In the agreement with Britain, payments were linked to payments of reparations to France by Germany. The French wanted a similar clause linking the payments to the United States to reparations, but the United States would not accept the linkage.
The agreement was the most favorable that could be negotiated. French Ambassador Henry Bérenger signed the agreement, subject to ratification by the French Parliament.

The American Debt Commission said that it "believes that this settlement represents substantially France's capacity to pay."

President Coolidge, in his message to Congress, said, "I believe that the settlement... is fair and just to both Governments and recommend its approval."
The reaction was less positive in France, where 20,000 war veterans demonstrated in Paris against the agreement.
The British were also critical.
Most French people felt the United States should waive its claims to war debts, and successive governments delayed ratification.
Related issues were Prohibition in the United States, which had hurt French exports, and punitive tariffs on other French goods, which had created a serious imbalance of trade between both countries.

==Negotiations==

In mid-1928, President Calvin Coolidge was pressing France to ratify the agreement. At the same time, there was rising nationalist pressure in Germany to negotiate changes to the Dawes Plan and to obtain evacuation of French troops occupying the Rhineland. On 16 September 1928, Aristide Briand of France and Gustav Stresemann of Germany agreed to link negotiations on reparation payments and withdrawal of troops. A committee met in Paris on 9 February 1929 to pin down the German payment amounts and schedule. Owen D. Young, an American banker, chaired the group. Under pressure from the Americans, a revised settlement was defined in which the German debts were reduced, and the terms of payment were made easier.

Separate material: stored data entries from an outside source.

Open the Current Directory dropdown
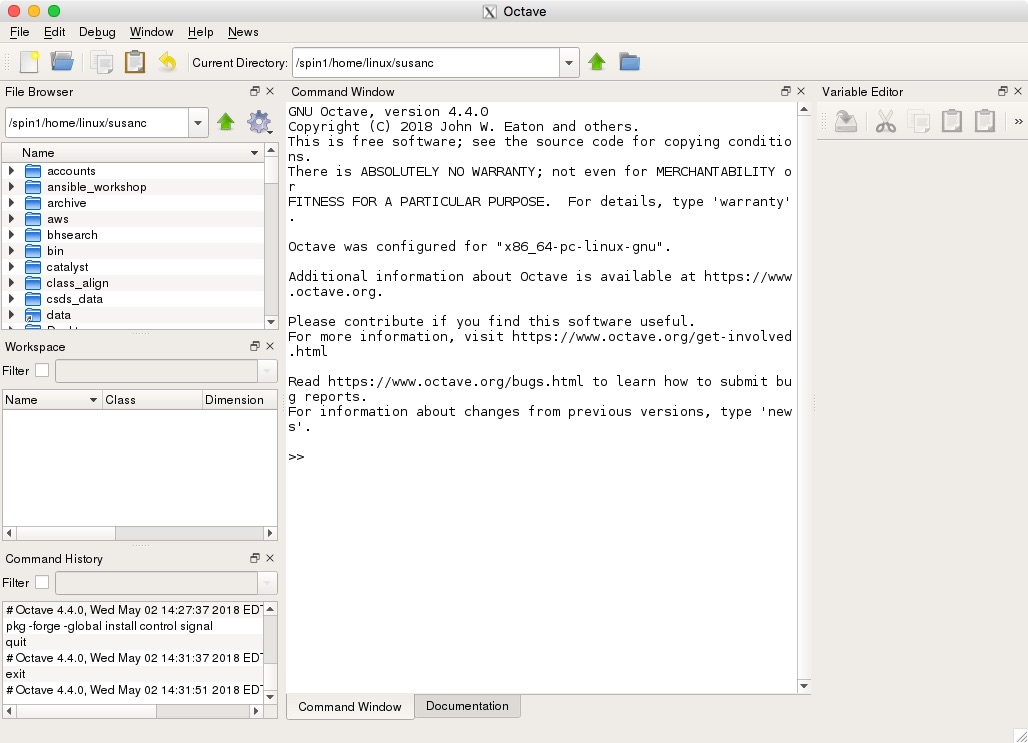This screenshot has width=1028, height=743. [569, 63]
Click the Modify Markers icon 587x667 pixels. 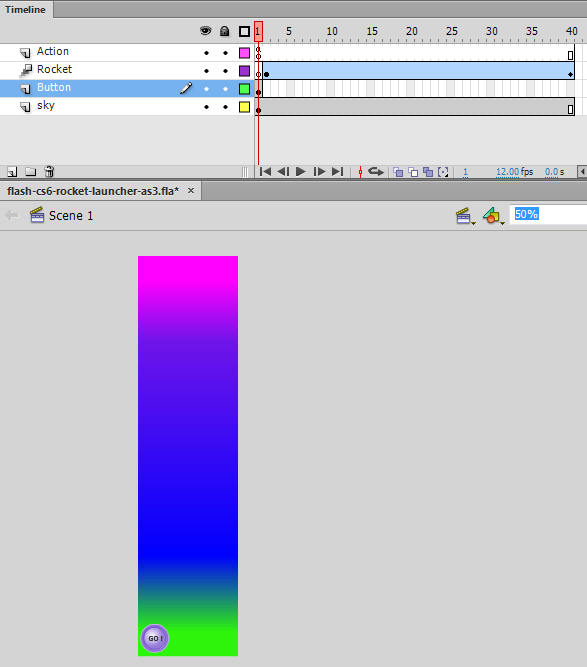pos(443,172)
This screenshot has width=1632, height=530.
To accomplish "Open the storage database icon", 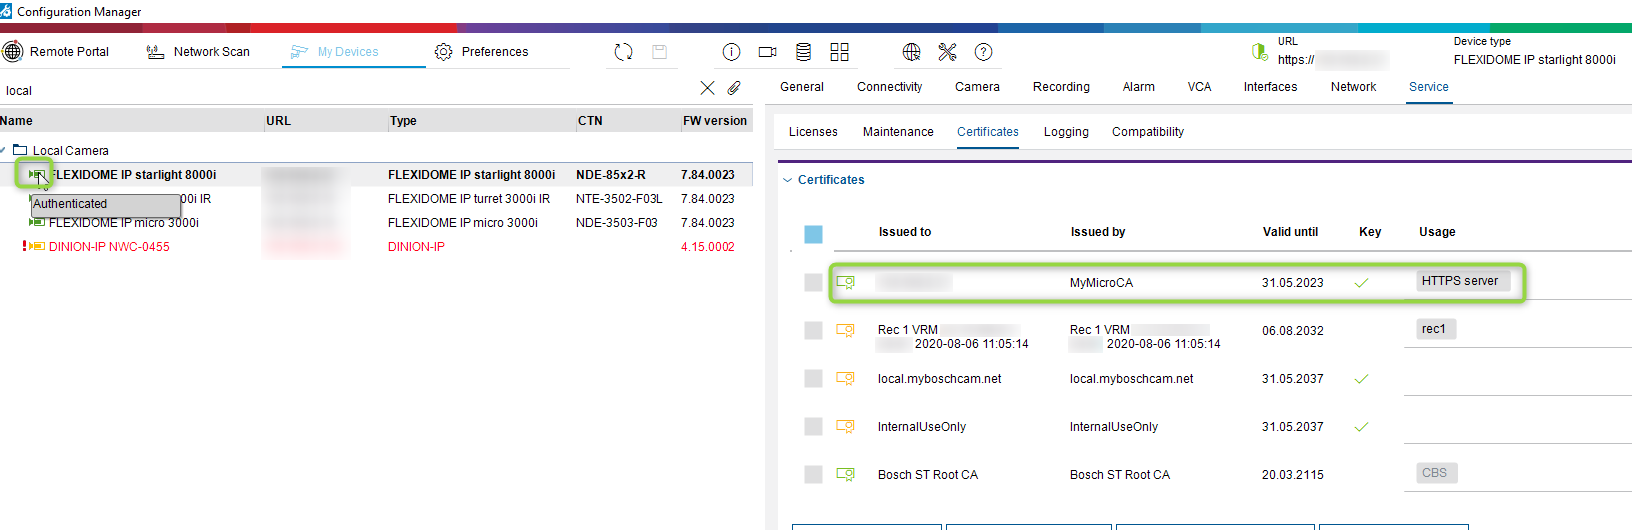I will click(803, 52).

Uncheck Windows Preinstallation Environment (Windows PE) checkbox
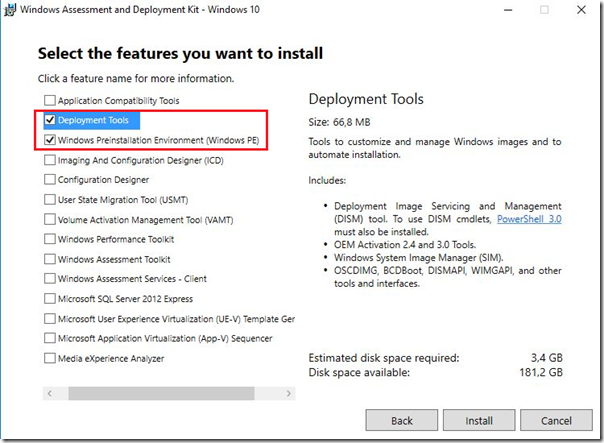[x=50, y=140]
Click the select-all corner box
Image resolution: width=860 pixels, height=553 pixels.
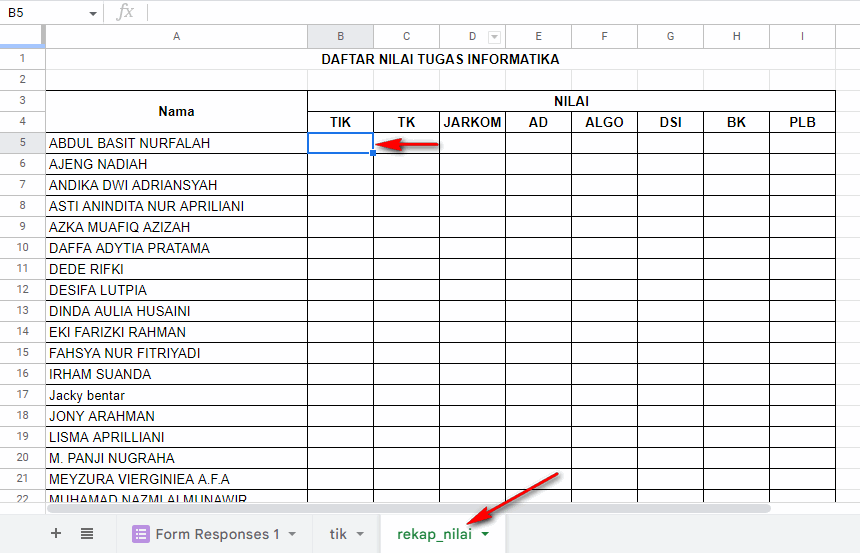[x=22, y=36]
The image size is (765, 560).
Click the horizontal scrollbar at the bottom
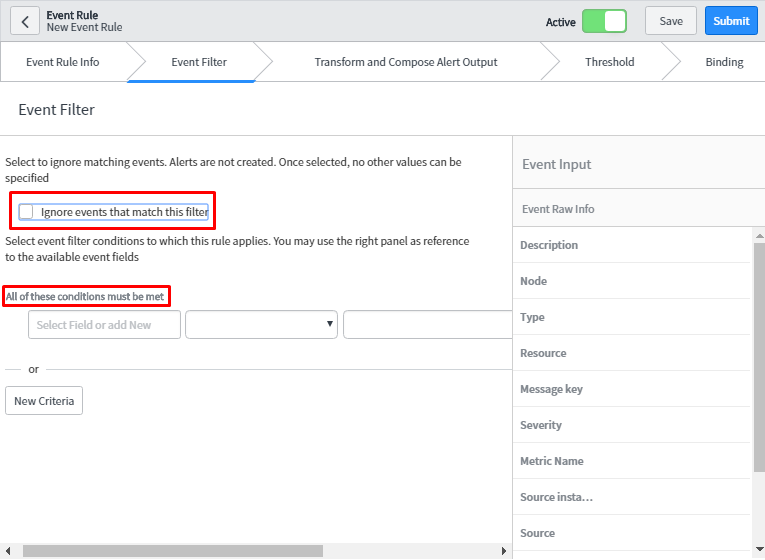[172, 551]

The French prime minister, Raymond Poincaré, hoped to be able to fight the Young Plan at the planned conference at the Hague in August 1929. His position would be much stronger if the Mellon-Berenger Agreement was ratified, and he threw all his effort into getting the bill passed by parliament.

Another motive for ratification was that the French debt to the United States of $400 million for munitions acquired after the armistice was due for payment on 1 August 1929. Although France could pay by withdrawing gold deposits from London, such a massive transfer would be disruptive.

Poincaré appears to have used secret funds to bribe the press to support the agreement. All of the major newspapers, which had until then opposed ratification, swung round to give their support by mid-July. Poincaré, who was in poor health, gave the case for ratification to the Chamber of Deputies on 16 July 1926. The next day, he was confined to bed on doctor's orders to could recover his strength for a prostate operation.

==Ratification==

The French Chamber of Deputies narrowly ratified the 1926 agreement on 21 July 1929 after an all-night session, voting 300 to 292 in favor. The chamber than ratified the Caillaux-Churchill agreement on French war debts to Great Britain. Poincaré was unable to attend the debate because of his health problems.
The French Senate concurred on 26 July 1929.

In a statement on 28 July 1929, Hoover outlined the terms of the agreement. France would make payments of $35 million in the 1930 fiscal year, with the amount payable rising over the next eleven years to a maximum of $125 million annually. The value of the payments was then $1,680 million.

The payments would be taken as eliminating the total debt, which was about $4,230 million on 15 June 1925. The United States had refused to accept any connection between the payments and France's receipt of reparation payments.

The House of Representatives approved the agreement on 12 December 1929, and the Senate passed it on 16 December 1929. Hoover signed the agreement on 18 December 1929.

By 1931, France was starting to feel the impact of the Great Depression. By 1932, the French were in serious financial difficulties and were forced to consider missing the payment due on 15 December 1932. In the end, most of the debt was never repaid.